Coyote? Dog? Animal experts unsure what type of creature local woman helped rescue

FAIRFIELD TOWNSHIP, Pa. — A local woman helped rescue an animal earlier this week, but wildlife experts still are not exactly sure what it is.

“I wasn’t quite sure, but ... it was scared and it was cold and all I could think about was this animal needed help,” Christina Eyth said.

Eyth saw paw prints outside her door in Fairfield Township earlier this week.

She thought it could be her neighbor’s loose dog, so she followed its tracks and found a small dog-like animal outside her basement door.

“I peeked outside the door, and that’s whenever I noticed the animal on the left hand side. And it was so scared and cold and shivering.”
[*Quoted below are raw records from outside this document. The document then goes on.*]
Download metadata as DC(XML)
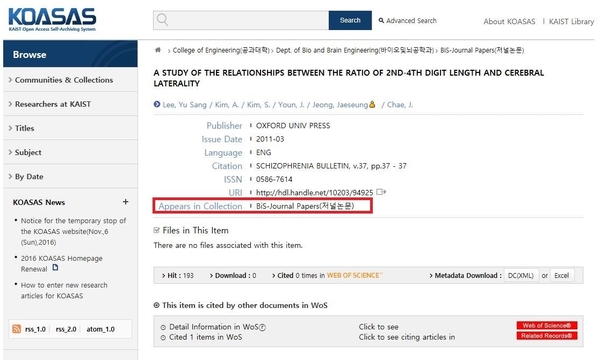Image resolution: width=600 pixels, height=360 pixels. coord(521,275)
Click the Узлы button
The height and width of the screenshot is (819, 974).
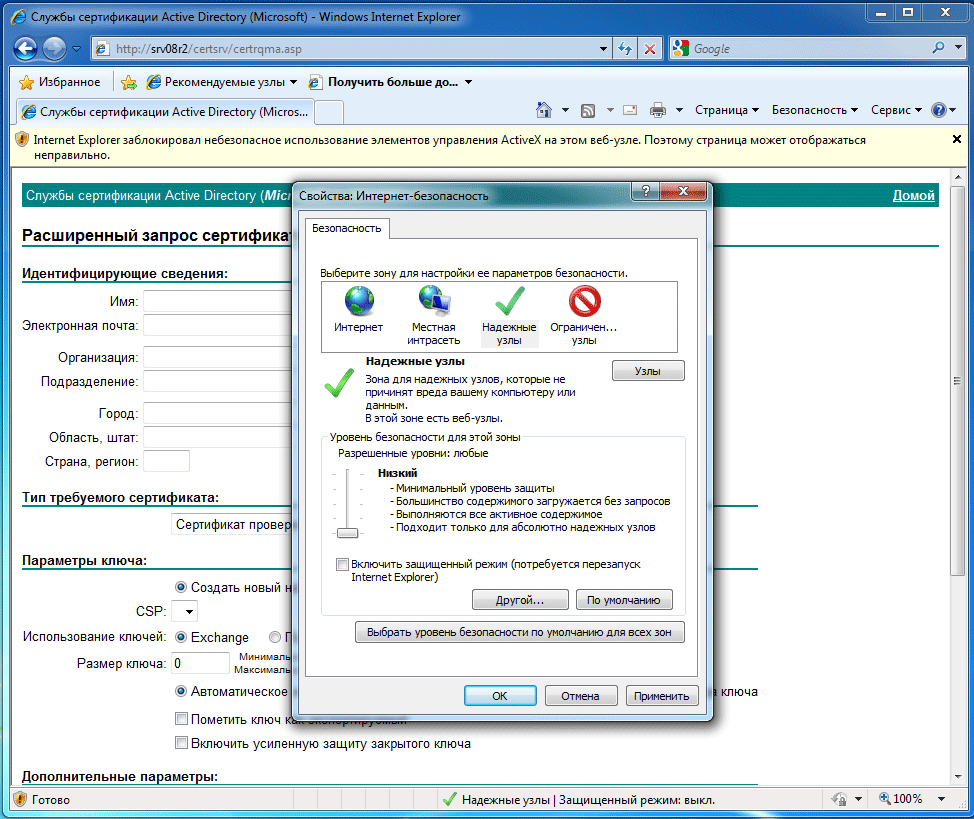click(647, 371)
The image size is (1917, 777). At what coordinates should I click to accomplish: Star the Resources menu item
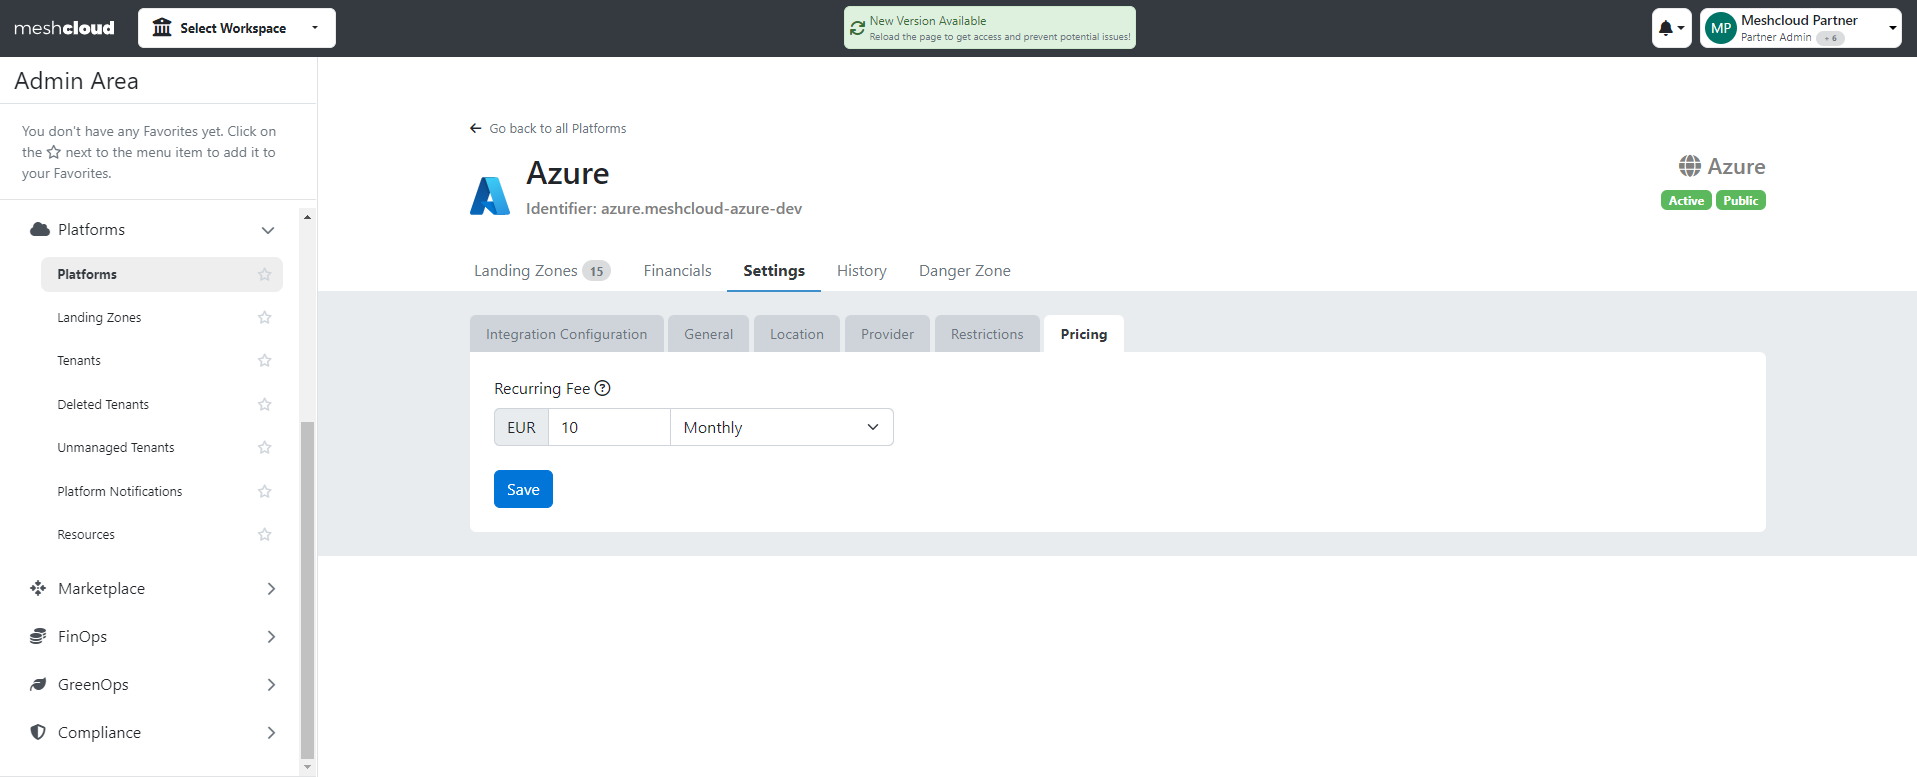pos(264,534)
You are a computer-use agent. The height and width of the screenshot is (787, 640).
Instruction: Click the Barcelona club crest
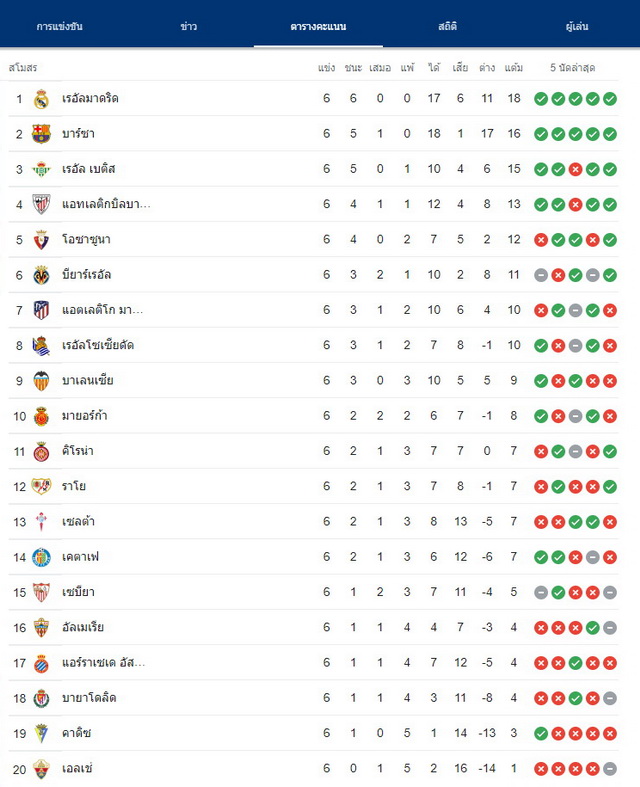click(41, 134)
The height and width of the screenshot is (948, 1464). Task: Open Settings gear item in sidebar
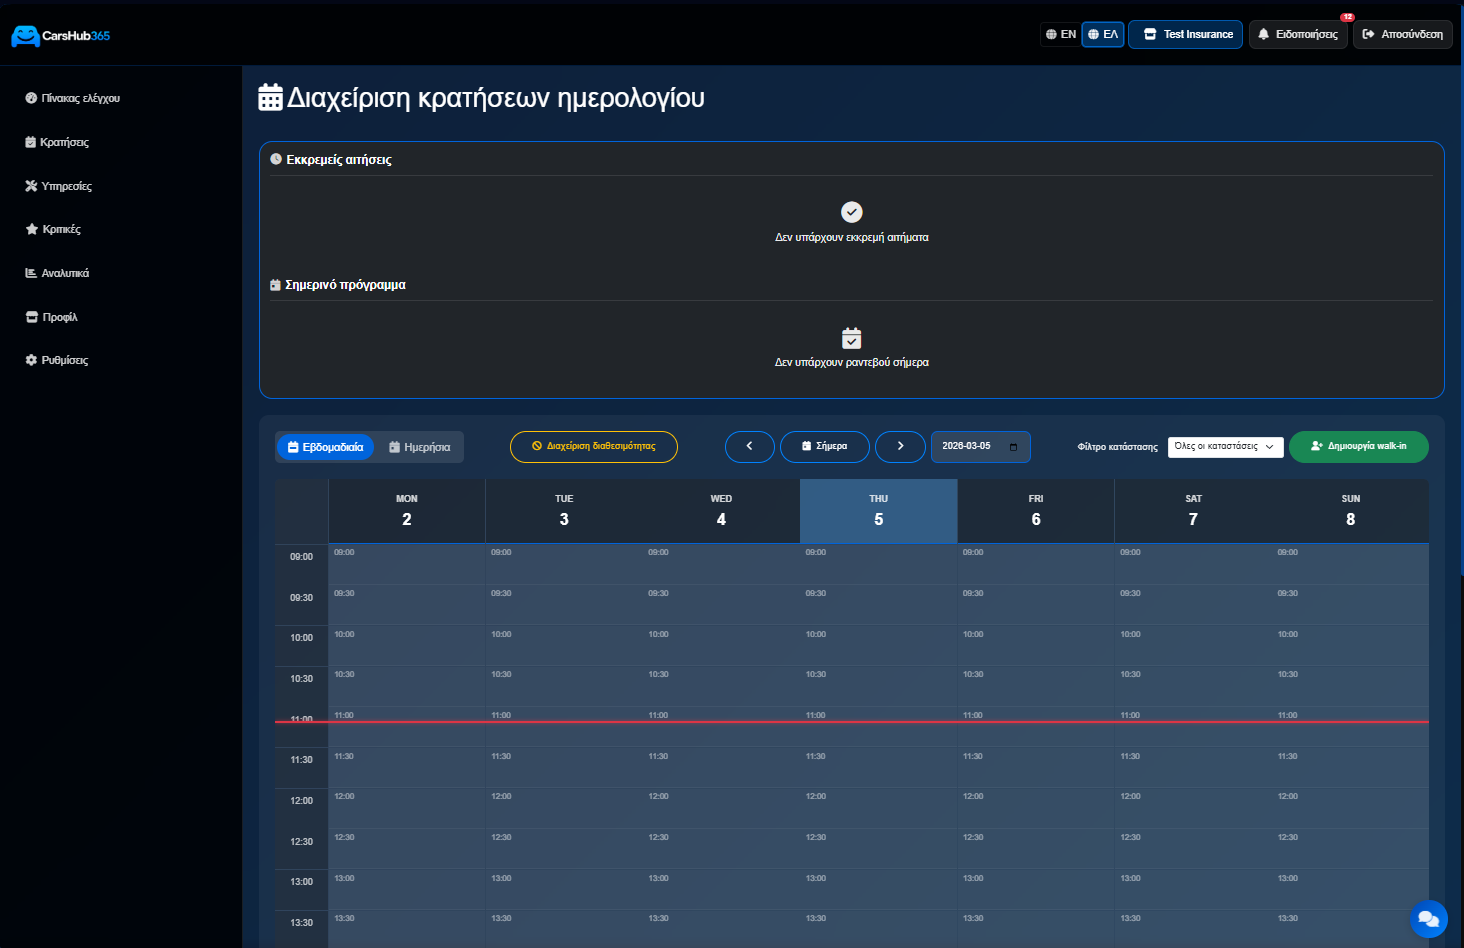point(58,360)
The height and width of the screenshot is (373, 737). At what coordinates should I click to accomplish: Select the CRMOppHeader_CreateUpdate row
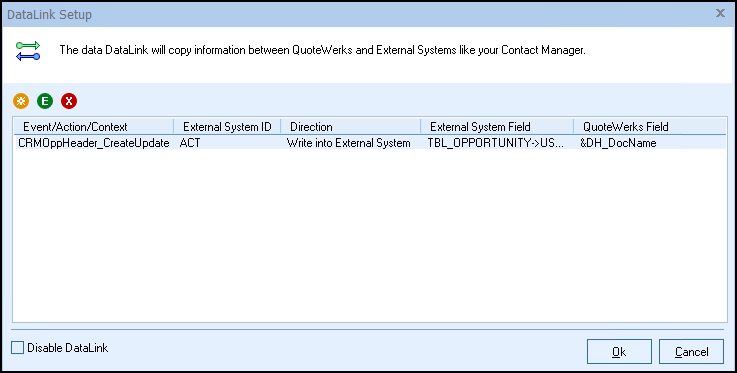pyautogui.click(x=370, y=143)
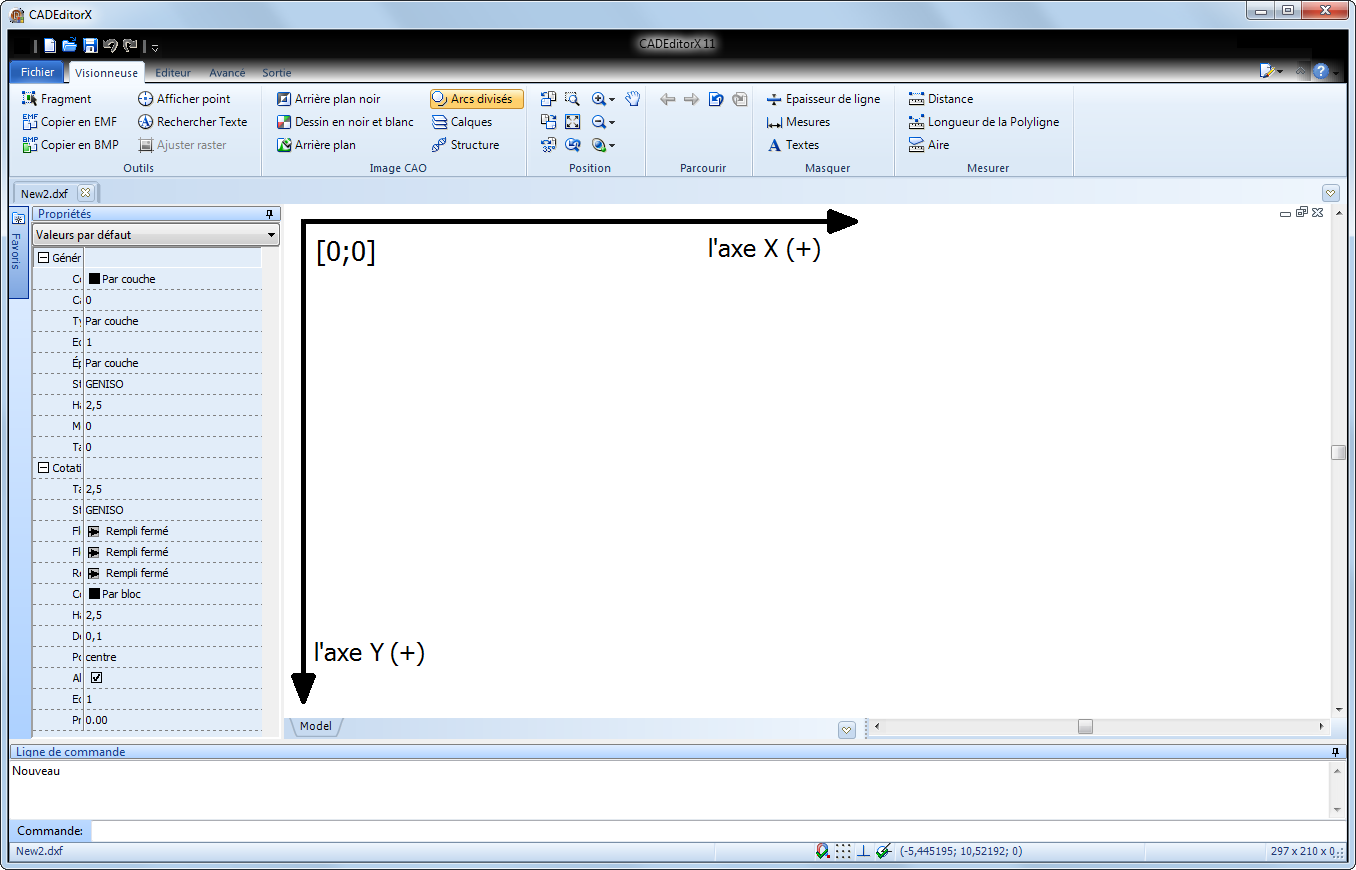Screen dimensions: 1356x870
Task: Click the Model layout tab
Action: point(315,726)
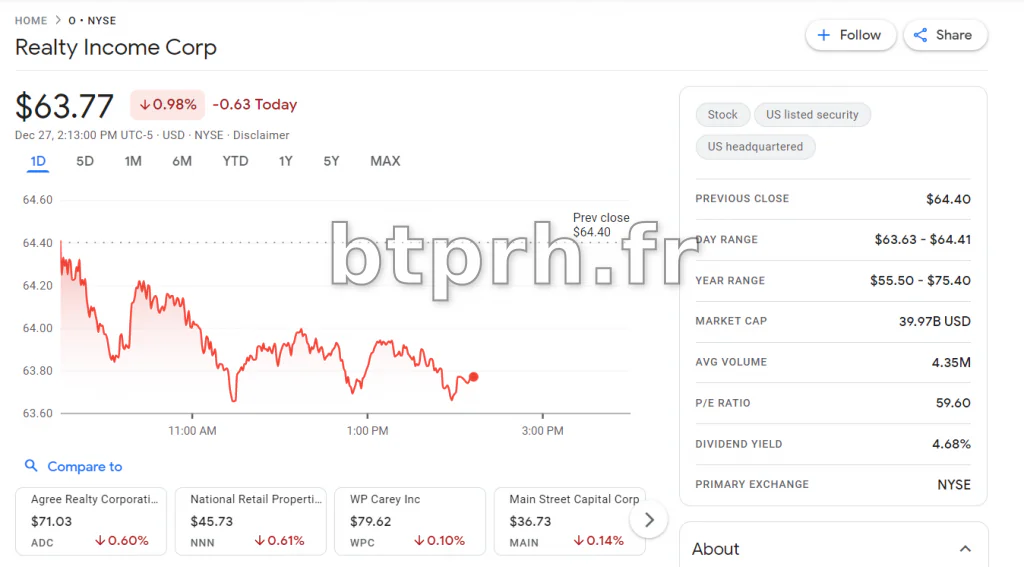Show the 6M chart view
This screenshot has width=1024, height=567.
pyautogui.click(x=181, y=161)
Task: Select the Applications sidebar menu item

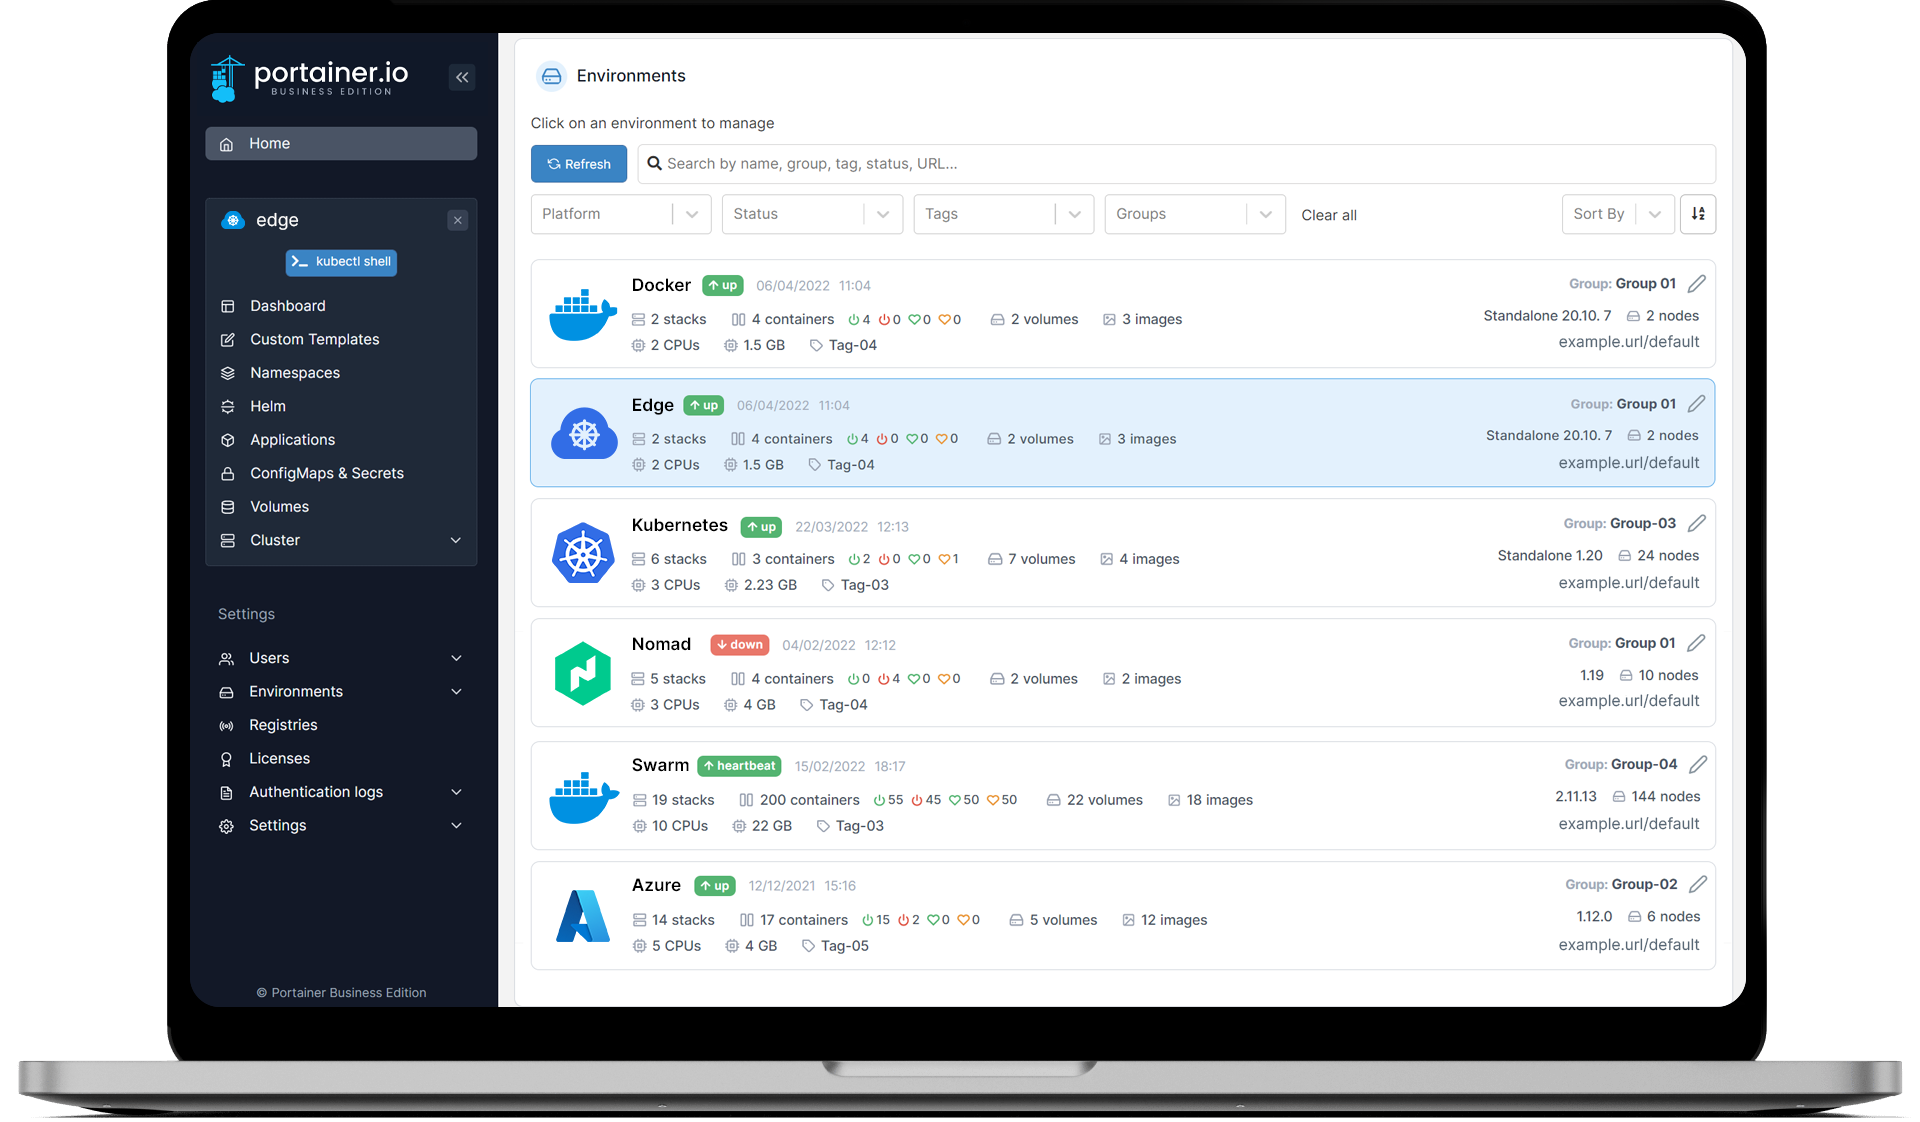Action: click(292, 438)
But what exactly it is remains a mystery.

“It’s definitely a coyote, no it’s a dog; so with there being so much question, that’s whenever they got the Wildlife [Works] involved,” Eyth said.

Eyth coaxed it into her basement and called TJ’s Rescue Hideaway to help.

That’s when Morgan Barron, of WildLife Works Mount Pleasant, got involved. She’s a certified wildlife rehabilitator.

“I honestly can’t definitively say what it is, but to err on the side of caution, since they can carry rabies and since it might be a coyote ... (we will) get genetic testing done and go from there,” Barron said.

Morgan said even with her training, she can’t positively identify the animal.

“Behavior-wise he’s very timid, very scared and not aggressive at all, which makes me lean toward dog,” Barron explained.

He’s being treated for mange and is being kept in isolation for now, but no matter the results, Eyth said she would do the exact same thing over again.

“There was an animal in need, and I feel like I did the right thing either way.”

The results from genetic testing take two to four weeks to come in.